*** Records to process ***

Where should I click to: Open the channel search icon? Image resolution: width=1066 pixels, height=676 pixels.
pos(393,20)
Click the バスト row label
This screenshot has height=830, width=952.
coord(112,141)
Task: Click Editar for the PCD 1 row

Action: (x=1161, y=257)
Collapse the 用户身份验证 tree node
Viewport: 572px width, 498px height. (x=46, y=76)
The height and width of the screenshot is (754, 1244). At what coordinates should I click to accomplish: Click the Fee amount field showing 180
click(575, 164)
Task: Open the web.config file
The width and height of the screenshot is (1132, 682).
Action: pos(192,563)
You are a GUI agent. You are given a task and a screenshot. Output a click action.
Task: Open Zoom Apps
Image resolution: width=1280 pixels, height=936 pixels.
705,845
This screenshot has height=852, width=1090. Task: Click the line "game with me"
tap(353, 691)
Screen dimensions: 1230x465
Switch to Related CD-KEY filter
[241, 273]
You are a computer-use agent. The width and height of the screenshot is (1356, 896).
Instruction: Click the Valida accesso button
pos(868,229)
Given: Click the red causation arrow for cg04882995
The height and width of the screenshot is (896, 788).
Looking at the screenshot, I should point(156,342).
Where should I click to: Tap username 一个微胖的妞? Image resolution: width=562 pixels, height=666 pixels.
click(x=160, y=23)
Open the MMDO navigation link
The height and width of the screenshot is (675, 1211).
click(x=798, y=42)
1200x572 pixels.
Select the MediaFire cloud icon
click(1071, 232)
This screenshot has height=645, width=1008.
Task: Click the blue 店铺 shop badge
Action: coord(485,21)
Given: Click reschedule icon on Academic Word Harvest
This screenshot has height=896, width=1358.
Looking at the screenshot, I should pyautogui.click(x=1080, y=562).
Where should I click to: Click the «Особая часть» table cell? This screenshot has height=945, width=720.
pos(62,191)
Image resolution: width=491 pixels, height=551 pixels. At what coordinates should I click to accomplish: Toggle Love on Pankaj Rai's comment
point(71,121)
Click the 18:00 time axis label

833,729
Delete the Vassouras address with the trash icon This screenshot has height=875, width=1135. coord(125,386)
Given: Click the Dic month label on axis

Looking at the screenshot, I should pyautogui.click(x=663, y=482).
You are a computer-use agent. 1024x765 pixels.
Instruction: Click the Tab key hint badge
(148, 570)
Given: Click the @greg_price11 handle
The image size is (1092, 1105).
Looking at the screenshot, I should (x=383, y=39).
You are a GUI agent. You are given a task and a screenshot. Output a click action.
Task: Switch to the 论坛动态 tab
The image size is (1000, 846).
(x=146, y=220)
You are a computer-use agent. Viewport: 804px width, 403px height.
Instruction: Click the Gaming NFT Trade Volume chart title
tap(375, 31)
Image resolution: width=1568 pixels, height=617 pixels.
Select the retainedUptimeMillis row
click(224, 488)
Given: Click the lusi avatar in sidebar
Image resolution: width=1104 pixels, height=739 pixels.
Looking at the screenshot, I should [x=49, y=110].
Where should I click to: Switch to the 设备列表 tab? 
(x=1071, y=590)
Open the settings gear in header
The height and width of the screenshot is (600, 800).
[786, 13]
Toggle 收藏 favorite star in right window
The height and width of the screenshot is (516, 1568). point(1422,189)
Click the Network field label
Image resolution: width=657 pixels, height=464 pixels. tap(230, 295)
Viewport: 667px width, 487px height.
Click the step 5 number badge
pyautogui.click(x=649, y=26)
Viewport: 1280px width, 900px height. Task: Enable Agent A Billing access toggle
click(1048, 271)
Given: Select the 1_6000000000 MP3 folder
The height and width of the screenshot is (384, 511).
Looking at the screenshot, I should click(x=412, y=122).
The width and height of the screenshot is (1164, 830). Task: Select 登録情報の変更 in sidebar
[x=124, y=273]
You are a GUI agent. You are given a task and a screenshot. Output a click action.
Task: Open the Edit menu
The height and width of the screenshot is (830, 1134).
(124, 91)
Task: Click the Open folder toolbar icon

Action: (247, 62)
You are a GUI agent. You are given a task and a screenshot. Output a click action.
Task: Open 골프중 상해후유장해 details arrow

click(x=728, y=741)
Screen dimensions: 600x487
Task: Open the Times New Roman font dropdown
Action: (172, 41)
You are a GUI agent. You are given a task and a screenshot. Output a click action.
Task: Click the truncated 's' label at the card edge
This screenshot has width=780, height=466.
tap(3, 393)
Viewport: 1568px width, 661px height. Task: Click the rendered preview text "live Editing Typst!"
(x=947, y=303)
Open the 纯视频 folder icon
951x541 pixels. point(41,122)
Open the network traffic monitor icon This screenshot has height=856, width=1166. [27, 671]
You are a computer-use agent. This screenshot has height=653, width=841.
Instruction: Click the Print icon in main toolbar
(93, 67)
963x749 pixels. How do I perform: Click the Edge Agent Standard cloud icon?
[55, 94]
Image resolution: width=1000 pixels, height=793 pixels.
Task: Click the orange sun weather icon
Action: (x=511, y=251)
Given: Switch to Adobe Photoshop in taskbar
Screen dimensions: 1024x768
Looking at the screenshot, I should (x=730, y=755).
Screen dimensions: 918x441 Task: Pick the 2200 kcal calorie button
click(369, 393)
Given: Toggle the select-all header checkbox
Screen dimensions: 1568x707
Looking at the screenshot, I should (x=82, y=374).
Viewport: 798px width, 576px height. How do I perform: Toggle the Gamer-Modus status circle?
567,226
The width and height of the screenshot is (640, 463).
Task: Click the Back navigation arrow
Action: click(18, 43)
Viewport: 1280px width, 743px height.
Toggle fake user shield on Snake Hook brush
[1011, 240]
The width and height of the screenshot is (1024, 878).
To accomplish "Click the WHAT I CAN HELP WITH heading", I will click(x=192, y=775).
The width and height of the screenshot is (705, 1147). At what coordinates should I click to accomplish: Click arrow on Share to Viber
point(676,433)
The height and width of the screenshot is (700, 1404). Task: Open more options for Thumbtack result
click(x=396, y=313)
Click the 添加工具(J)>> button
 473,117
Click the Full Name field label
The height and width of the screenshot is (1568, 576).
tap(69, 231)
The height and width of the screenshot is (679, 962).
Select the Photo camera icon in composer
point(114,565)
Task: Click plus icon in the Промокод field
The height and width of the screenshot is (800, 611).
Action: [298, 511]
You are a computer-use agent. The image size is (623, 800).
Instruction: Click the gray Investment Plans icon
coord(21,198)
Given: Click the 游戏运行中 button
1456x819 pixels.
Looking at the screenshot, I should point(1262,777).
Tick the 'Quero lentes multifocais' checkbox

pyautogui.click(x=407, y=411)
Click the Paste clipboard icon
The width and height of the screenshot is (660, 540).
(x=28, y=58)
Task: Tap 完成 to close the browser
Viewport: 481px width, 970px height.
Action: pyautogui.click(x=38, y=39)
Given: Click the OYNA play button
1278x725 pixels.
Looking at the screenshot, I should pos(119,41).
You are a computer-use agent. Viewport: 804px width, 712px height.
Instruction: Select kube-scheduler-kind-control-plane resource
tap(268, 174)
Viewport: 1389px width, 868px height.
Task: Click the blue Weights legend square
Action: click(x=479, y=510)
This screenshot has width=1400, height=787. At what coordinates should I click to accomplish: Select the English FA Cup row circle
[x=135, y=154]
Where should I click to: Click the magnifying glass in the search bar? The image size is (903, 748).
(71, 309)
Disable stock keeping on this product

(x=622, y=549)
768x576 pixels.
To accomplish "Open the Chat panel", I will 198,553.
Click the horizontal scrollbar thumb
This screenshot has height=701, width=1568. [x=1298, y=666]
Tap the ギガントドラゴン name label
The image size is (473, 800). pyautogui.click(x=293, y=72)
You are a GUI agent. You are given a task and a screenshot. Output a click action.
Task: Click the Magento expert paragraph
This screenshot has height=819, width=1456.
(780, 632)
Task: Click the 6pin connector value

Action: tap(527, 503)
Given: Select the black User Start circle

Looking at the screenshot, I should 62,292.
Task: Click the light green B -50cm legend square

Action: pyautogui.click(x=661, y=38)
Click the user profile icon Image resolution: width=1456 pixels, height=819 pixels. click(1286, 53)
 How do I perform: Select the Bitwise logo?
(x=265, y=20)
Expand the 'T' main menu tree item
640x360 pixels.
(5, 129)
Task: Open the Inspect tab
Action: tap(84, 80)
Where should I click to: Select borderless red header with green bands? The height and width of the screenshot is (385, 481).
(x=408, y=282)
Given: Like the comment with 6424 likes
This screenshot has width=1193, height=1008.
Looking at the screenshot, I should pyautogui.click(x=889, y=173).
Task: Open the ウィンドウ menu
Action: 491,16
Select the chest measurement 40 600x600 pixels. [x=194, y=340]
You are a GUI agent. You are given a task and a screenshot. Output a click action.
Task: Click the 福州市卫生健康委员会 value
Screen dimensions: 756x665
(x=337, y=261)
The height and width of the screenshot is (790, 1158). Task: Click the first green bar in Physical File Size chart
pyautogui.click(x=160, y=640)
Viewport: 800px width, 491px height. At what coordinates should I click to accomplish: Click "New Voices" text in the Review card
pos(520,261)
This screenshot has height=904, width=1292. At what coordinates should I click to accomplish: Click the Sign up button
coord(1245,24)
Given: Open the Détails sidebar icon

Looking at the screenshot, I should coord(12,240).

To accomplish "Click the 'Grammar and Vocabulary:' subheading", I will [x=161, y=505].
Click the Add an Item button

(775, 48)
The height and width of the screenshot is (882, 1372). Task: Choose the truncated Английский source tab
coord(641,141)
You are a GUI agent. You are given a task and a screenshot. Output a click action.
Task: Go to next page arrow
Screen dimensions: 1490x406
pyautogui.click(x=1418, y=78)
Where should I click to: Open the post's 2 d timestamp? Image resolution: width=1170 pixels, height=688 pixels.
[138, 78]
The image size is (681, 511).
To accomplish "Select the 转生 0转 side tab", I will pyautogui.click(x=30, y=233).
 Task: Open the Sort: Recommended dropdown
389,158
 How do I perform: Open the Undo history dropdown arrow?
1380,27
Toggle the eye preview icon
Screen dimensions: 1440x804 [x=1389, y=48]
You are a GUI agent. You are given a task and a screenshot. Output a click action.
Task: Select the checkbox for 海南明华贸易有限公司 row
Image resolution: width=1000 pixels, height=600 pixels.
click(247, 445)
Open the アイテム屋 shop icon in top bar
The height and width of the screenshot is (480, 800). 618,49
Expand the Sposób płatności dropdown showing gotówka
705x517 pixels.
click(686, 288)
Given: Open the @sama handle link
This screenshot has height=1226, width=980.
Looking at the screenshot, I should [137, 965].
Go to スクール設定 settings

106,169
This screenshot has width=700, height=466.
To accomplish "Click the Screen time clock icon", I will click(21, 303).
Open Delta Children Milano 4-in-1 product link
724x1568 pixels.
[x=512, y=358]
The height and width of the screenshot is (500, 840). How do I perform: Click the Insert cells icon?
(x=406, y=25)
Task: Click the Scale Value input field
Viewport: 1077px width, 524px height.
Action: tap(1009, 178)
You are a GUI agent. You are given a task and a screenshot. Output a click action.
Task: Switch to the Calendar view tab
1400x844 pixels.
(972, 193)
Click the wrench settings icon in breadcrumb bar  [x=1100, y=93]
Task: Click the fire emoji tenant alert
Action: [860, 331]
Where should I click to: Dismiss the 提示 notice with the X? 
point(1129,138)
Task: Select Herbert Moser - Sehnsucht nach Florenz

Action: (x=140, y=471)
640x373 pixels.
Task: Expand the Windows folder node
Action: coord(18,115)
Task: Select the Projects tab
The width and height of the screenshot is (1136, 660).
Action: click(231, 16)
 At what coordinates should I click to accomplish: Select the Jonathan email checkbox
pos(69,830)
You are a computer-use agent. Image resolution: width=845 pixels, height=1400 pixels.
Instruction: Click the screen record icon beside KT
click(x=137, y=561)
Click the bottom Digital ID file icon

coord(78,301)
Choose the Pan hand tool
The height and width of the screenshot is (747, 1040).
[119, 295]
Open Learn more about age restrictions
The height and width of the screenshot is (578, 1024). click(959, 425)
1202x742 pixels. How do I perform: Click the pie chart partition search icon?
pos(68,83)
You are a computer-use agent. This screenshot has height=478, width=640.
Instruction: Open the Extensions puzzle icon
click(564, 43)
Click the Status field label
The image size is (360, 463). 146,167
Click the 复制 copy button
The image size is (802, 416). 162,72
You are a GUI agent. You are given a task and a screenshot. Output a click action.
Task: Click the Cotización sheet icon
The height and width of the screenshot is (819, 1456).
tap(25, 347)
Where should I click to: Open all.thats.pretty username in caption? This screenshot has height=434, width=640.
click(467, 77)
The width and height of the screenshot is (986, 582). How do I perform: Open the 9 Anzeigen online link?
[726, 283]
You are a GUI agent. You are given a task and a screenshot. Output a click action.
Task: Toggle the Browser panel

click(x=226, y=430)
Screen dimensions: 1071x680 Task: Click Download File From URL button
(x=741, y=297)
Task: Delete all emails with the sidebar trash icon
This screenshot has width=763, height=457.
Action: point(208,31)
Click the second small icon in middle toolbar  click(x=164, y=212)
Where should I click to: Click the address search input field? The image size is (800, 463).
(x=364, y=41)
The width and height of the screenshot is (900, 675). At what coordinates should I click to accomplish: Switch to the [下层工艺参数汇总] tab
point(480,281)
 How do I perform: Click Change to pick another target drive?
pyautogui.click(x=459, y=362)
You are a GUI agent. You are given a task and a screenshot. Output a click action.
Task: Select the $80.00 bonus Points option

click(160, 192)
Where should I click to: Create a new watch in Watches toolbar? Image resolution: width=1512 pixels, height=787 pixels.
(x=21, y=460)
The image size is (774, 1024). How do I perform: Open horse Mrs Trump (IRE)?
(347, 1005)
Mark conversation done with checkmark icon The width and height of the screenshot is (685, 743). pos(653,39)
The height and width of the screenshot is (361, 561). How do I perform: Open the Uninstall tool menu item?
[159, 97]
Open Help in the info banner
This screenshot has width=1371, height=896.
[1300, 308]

*** End of Records to process ***

> **What you should do**:
Bring together all lines from the listing that contain the word "trash".

> **Response to this task**:
Delete the Vassouras address with the trash icon This screenshot has height=875, width=1135. coord(125,386)
Task: Delete all emails with the sidebar trash icon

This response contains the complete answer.